> **Task statement**: Copy the records below word for word, leaving out nothing.

Recorded data
============================================================

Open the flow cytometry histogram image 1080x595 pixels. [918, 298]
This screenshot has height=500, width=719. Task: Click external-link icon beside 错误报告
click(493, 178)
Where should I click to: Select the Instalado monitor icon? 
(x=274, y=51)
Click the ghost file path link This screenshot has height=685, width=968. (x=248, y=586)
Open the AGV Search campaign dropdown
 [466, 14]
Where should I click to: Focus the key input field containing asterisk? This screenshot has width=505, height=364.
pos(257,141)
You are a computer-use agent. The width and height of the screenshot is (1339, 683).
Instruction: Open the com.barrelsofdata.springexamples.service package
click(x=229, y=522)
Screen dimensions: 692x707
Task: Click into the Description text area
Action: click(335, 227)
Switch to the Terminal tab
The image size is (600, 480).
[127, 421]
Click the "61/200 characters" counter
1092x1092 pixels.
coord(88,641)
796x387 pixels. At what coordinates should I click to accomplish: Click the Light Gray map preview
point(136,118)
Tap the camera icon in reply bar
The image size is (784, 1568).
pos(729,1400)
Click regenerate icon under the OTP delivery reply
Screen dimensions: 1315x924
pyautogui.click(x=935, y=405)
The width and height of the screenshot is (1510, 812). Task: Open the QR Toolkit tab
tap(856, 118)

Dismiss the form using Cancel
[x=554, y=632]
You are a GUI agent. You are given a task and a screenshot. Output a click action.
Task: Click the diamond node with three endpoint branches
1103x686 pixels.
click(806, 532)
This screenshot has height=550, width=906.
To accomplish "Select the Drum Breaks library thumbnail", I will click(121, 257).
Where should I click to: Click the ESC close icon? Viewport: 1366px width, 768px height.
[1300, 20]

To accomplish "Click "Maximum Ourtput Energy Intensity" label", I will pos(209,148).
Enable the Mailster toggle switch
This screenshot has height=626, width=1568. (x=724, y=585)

============================================================

> **Exercise answer**:
Open the flow cytometry histogram image 1080x595 pixels. [918, 298]
This screenshot has height=500, width=719. Task: Click external-link icon beside 错误报告
click(493, 178)
Where should I click to: Select the Instalado monitor icon? 
(x=274, y=51)
Click the ghost file path link This screenshot has height=685, width=968. (x=248, y=586)
Open the AGV Search campaign dropdown
 [466, 14]
Where should I click to: Focus the key input field containing asterisk? This screenshot has width=505, height=364.
pos(257,141)
You are a computer-use agent. The width and height of the screenshot is (1339, 683).
Instruction: Open the com.barrelsofdata.springexamples.service package
click(x=229, y=522)
Screen dimensions: 692x707
Task: Click into the Description text area
Action: click(335, 227)
Switch to the Terminal tab
The image size is (600, 480).
[127, 421]
Click the "61/200 characters" counter
1092x1092 pixels.
coord(88,641)
796x387 pixels. At what coordinates should I click to accomplish: Click the Light Gray map preview
point(136,118)
Tap the camera icon in reply bar
The image size is (784, 1568).
pos(729,1400)
Click regenerate icon under the OTP delivery reply
Screen dimensions: 1315x924
pyautogui.click(x=935, y=405)
The width and height of the screenshot is (1510, 812). Task: Open the QR Toolkit tab
tap(856, 118)

Dismiss the form using Cancel
[x=554, y=632]
You are a GUI agent. You are given a task and a screenshot. Output a click action.
Task: Click the diamond node with three endpoint branches
1103x686 pixels.
click(806, 532)
This screenshot has height=550, width=906.
To accomplish "Select the Drum Breaks library thumbnail", I will click(121, 257).
Where should I click to: Click the ESC close icon? Viewport: 1366px width, 768px height.
[1300, 20]

To accomplish "Click "Maximum Ourtput Energy Intensity" label", I will pos(209,148).
Enable the Mailster toggle switch
This screenshot has height=626, width=1568. (x=724, y=585)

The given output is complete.